**Supplied data:**
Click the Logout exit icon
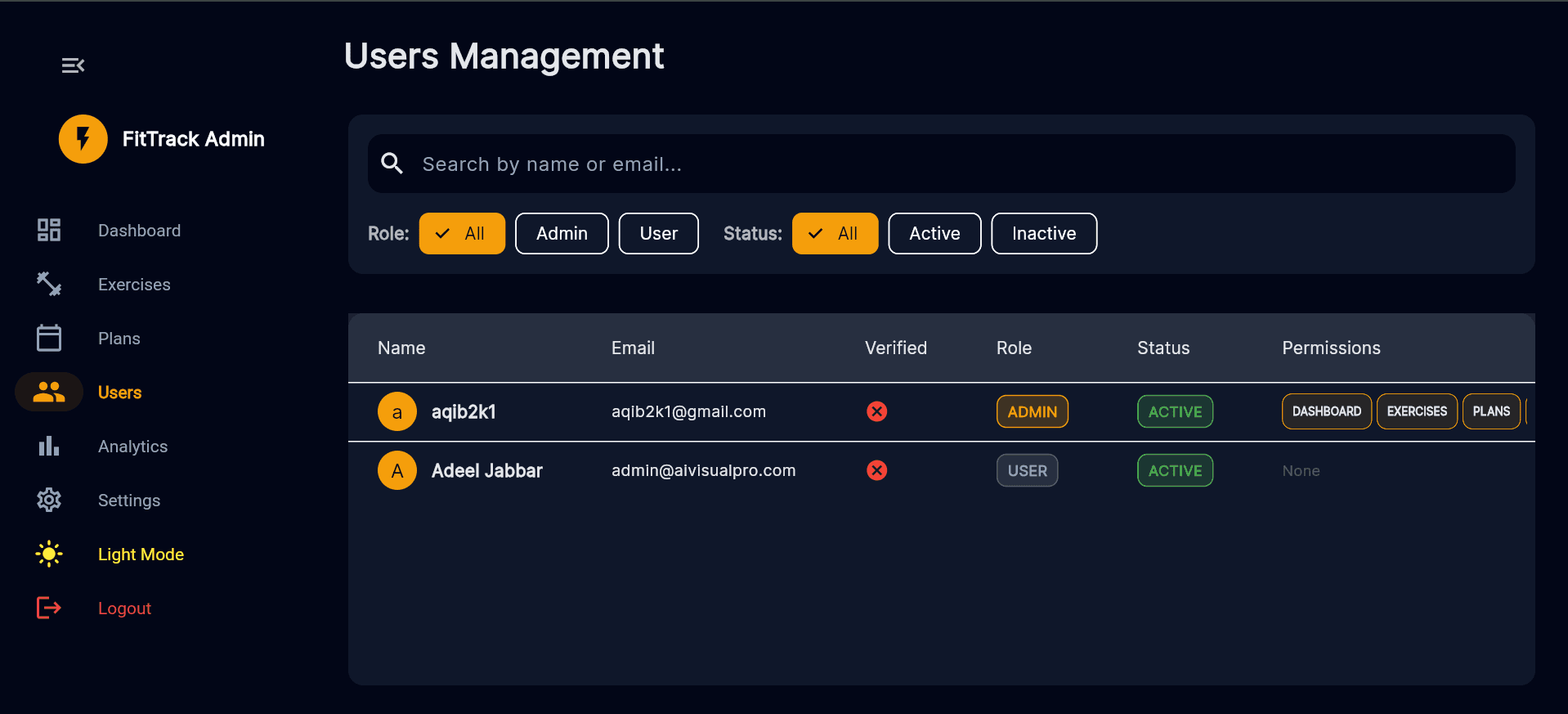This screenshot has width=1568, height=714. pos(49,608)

--

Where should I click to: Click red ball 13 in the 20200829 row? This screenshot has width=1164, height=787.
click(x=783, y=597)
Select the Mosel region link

**Activity:**
Would you print exactly, and only, the lines of the data above from the line with "Where should I" through the line with "Select the Mosel region link", inclusive?

**Finished task:**
Where should I click to: Click red ball 13 in the 20200829 row? This screenshot has width=1164, height=787.
click(x=783, y=597)
Select the Mosel region link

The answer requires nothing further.